TASK TO CARRY OUT = All of the data should be reproduced word for word, though its pictures must be omitted.

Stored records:
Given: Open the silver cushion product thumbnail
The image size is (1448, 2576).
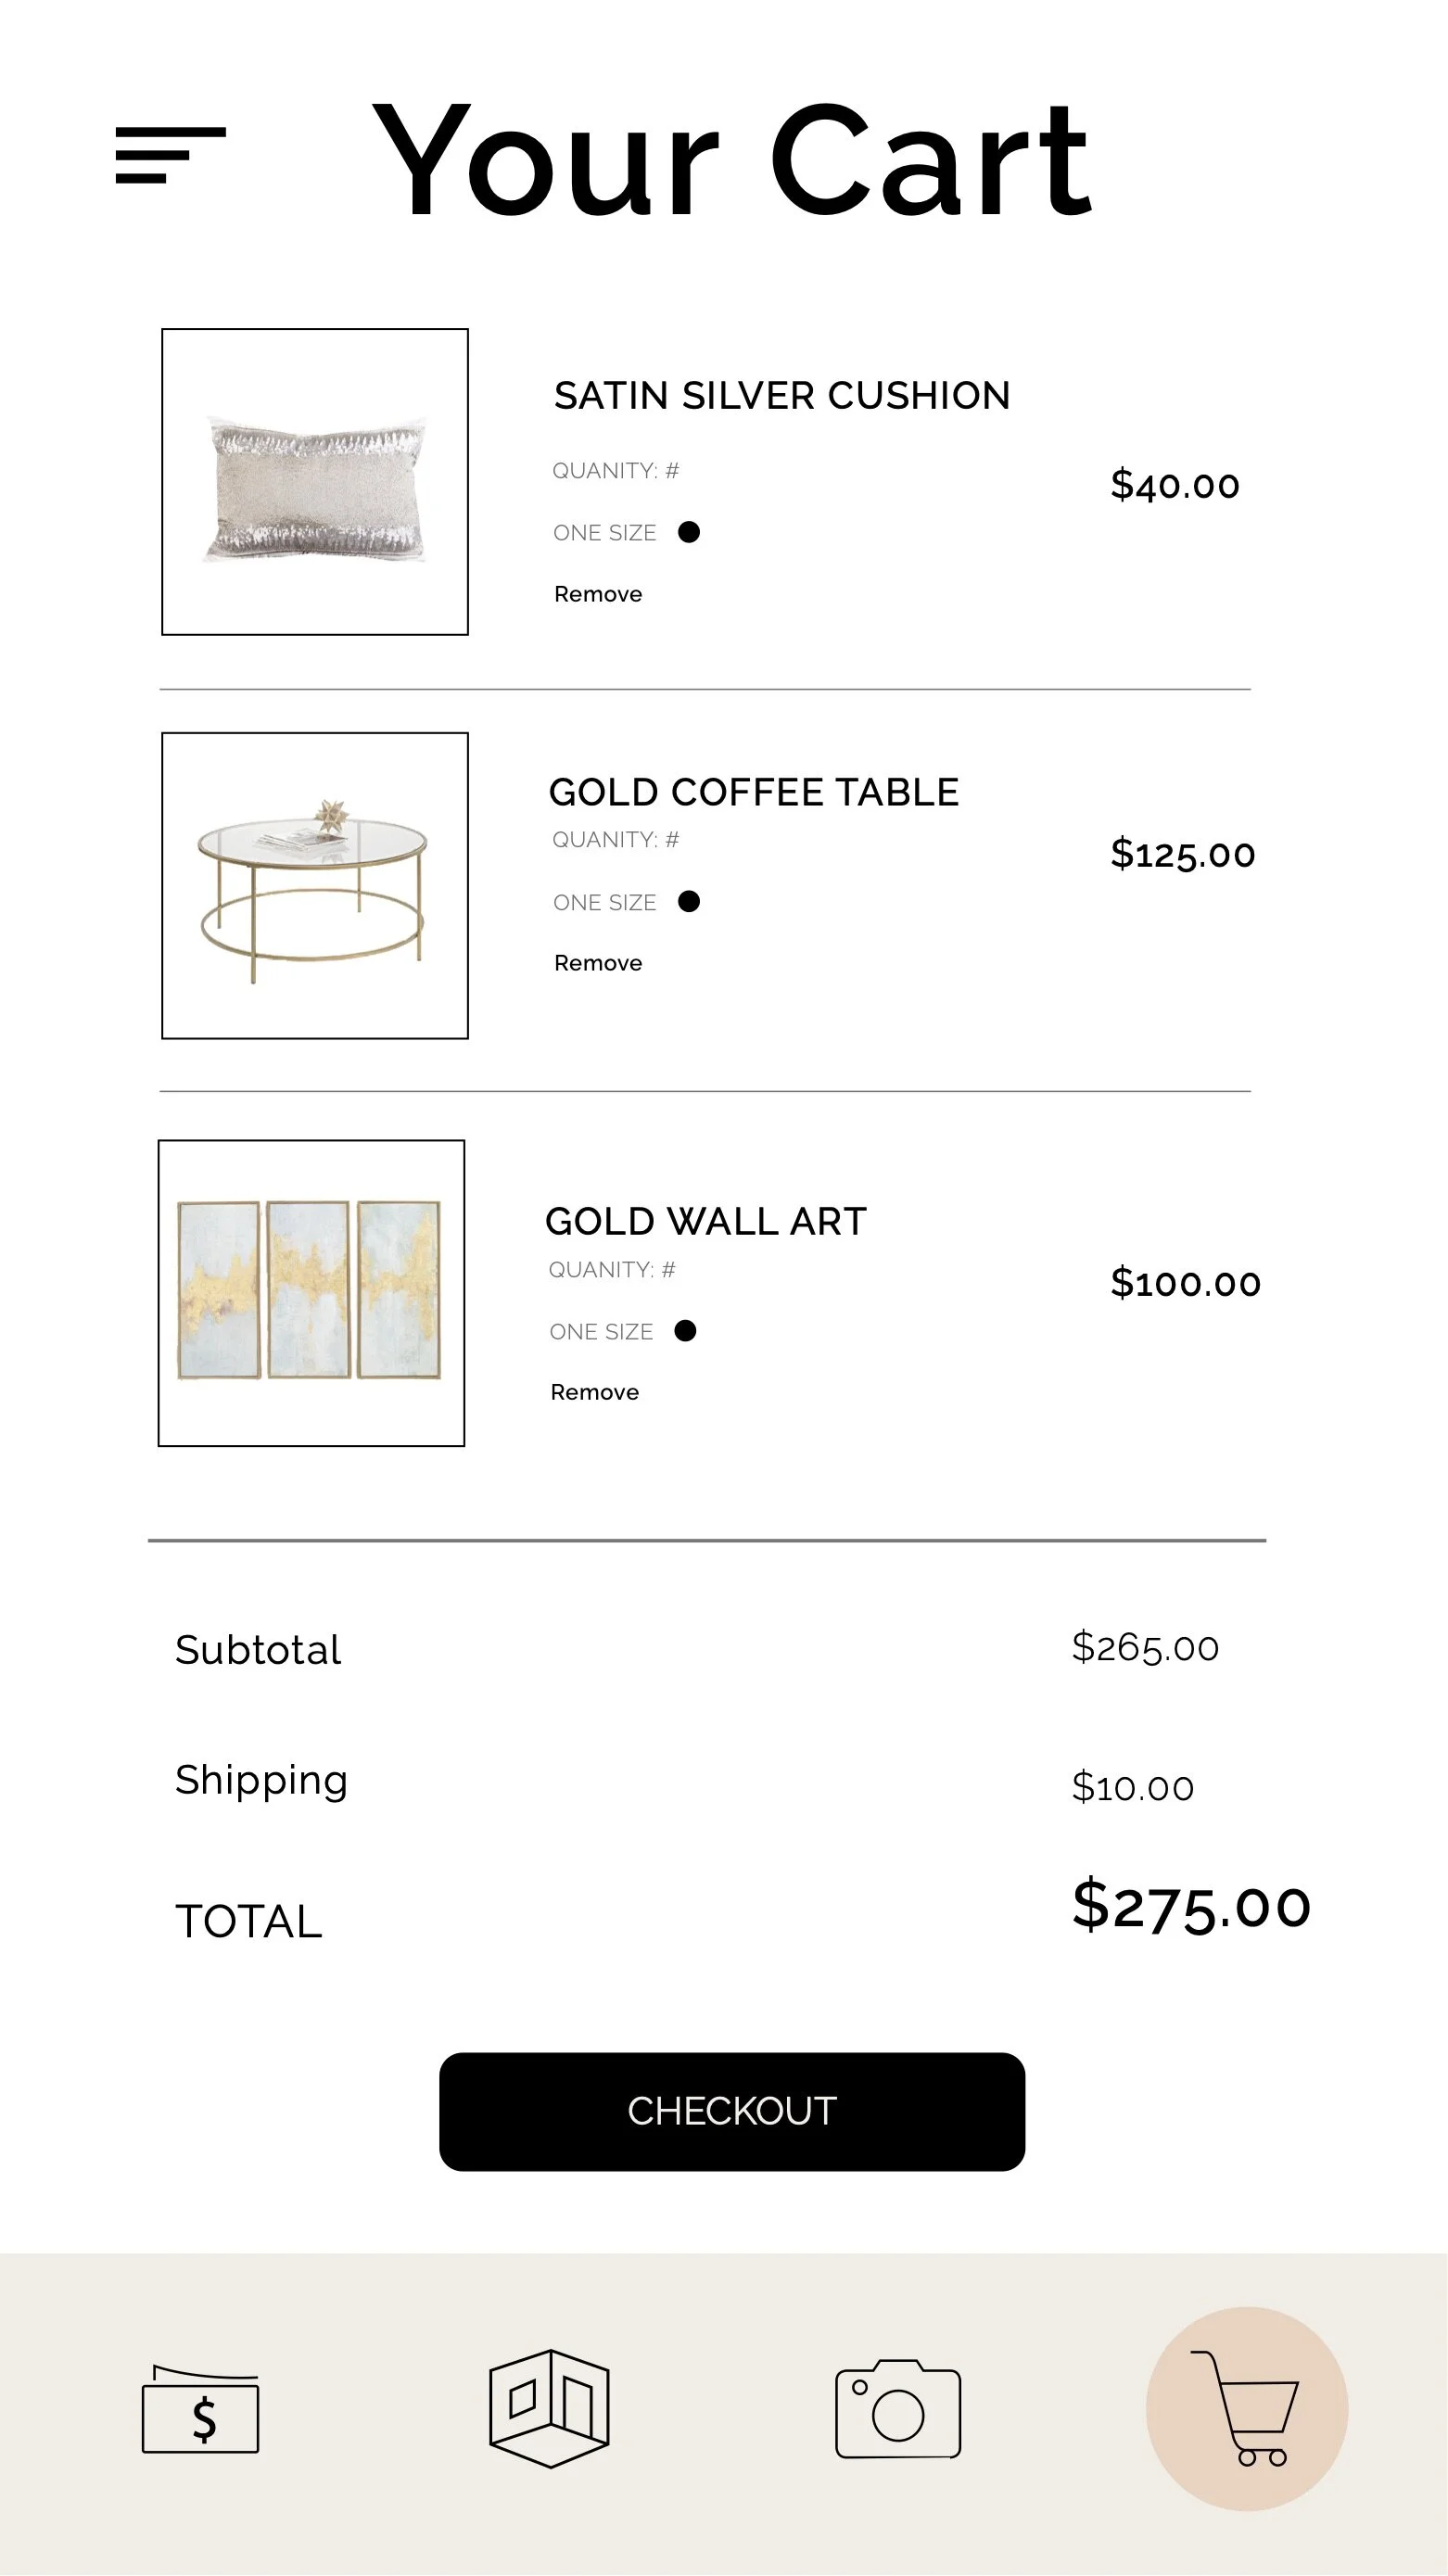Looking at the screenshot, I should pyautogui.click(x=315, y=482).
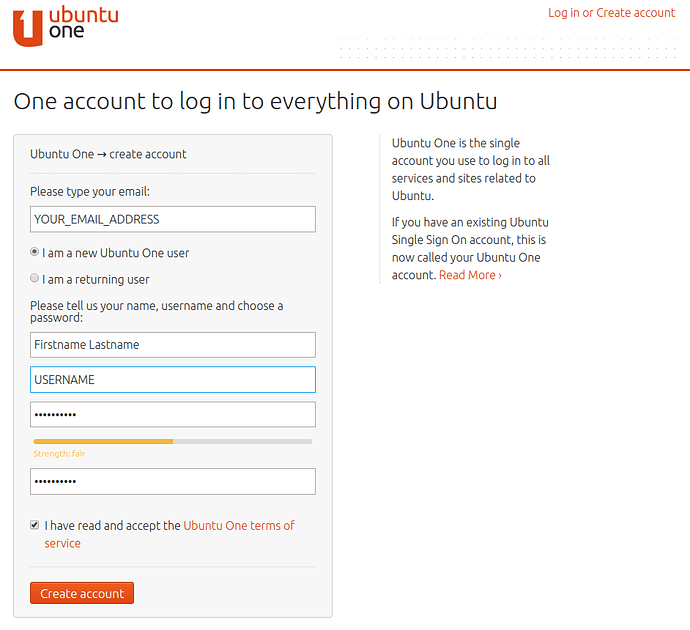Screen dimensions: 690x630
Task: Click the password strength meter bar
Action: click(173, 441)
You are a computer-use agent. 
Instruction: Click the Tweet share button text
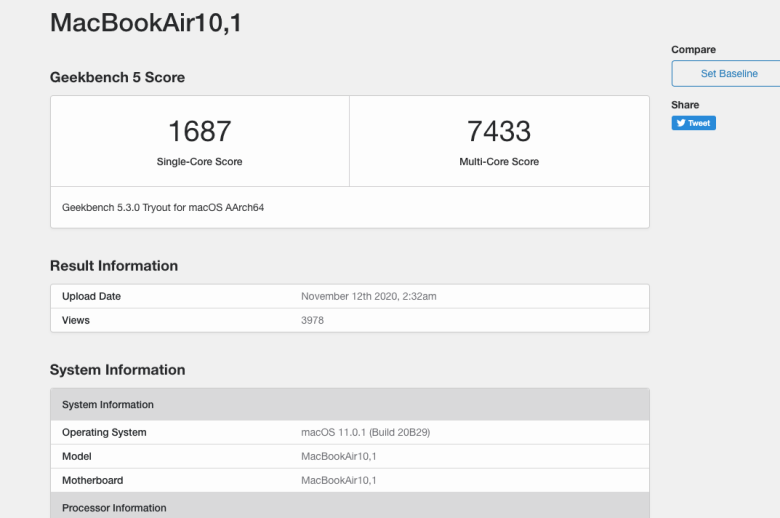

FINISHED EXERCISE =
Given: Open the silver cushion product thumbnail
The image size is (1448, 2576).
Looking at the screenshot, I should pyautogui.click(x=315, y=482).
Screen dimensions: 690x630
Task: Click the password strength meter bar
Action: click(173, 441)
You are a computer-use agent. 
Instruction: Click the Tweet share button text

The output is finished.